Both Mumbai and Telangana may have been hacked by China, causing electric blackouts. The power minister denies a Chinese hand. But a US company, Recorded Future, claimed that Chinese hackers had targeted 10 entities of India’s power grid plus two maritime ports when the company first notified the Computer Emergency Response Team on February 10 of the hacking. India is hardly alone: even the US accuses China of hacking into commercial and national secrets.
India is especially vulnerable because of high corruption. It shows no interest in jailing thousands of past Indian collaborators, possibly because every political party has skeletons in its cupboard.

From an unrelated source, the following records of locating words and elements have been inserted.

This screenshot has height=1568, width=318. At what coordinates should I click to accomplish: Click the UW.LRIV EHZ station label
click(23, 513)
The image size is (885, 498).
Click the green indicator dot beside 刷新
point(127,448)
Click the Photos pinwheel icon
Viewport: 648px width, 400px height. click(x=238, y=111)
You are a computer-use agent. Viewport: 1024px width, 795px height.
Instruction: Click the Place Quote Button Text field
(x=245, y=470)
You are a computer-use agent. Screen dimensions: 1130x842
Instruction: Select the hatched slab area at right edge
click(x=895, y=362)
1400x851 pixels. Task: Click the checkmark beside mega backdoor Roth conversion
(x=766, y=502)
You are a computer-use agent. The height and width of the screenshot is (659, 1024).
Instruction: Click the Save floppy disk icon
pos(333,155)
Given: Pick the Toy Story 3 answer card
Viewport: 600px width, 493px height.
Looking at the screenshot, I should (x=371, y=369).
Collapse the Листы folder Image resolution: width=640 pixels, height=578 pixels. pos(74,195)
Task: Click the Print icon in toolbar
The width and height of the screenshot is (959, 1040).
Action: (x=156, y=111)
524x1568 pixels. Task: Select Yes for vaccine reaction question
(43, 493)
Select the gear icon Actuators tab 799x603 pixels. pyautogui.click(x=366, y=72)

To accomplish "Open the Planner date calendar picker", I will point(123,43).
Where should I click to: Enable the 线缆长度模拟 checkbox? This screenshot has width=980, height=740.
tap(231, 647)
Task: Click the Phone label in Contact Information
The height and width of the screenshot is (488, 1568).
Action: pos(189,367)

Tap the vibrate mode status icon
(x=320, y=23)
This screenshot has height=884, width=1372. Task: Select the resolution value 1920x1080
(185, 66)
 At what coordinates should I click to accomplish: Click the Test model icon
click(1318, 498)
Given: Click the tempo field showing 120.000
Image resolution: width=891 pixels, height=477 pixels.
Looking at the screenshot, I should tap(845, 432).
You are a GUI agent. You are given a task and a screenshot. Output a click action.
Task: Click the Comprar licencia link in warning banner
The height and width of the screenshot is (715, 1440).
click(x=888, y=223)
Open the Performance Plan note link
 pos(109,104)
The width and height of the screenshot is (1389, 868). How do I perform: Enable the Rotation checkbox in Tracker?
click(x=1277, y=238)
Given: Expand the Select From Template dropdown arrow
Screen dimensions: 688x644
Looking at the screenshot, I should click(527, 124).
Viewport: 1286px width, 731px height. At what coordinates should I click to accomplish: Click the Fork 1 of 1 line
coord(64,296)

Compared with such serious problems, it is comic for the government to claim that Swedish activist Greta Thunberg and pop star Rihanna are in cahoots with agitating farmers to subvert national security through a foreign-made “toolkit” laying out tactics for organising campaigns and protests. Officials claim, with no convincing evidence, that the toolkit links Thunberg and farm agitators with Khalistanis.
Many countries blame protests on foreigners or extremists to divert attention from their own failings. In the 1970s, Indira Gandhi repeatedly warned of a “foreign hand” supporting Jayaprakash Narayan’s anti-Congress agitation. She gave herself dictatorial powers by proclaiming an Emergency in 1975 to quash the agitation.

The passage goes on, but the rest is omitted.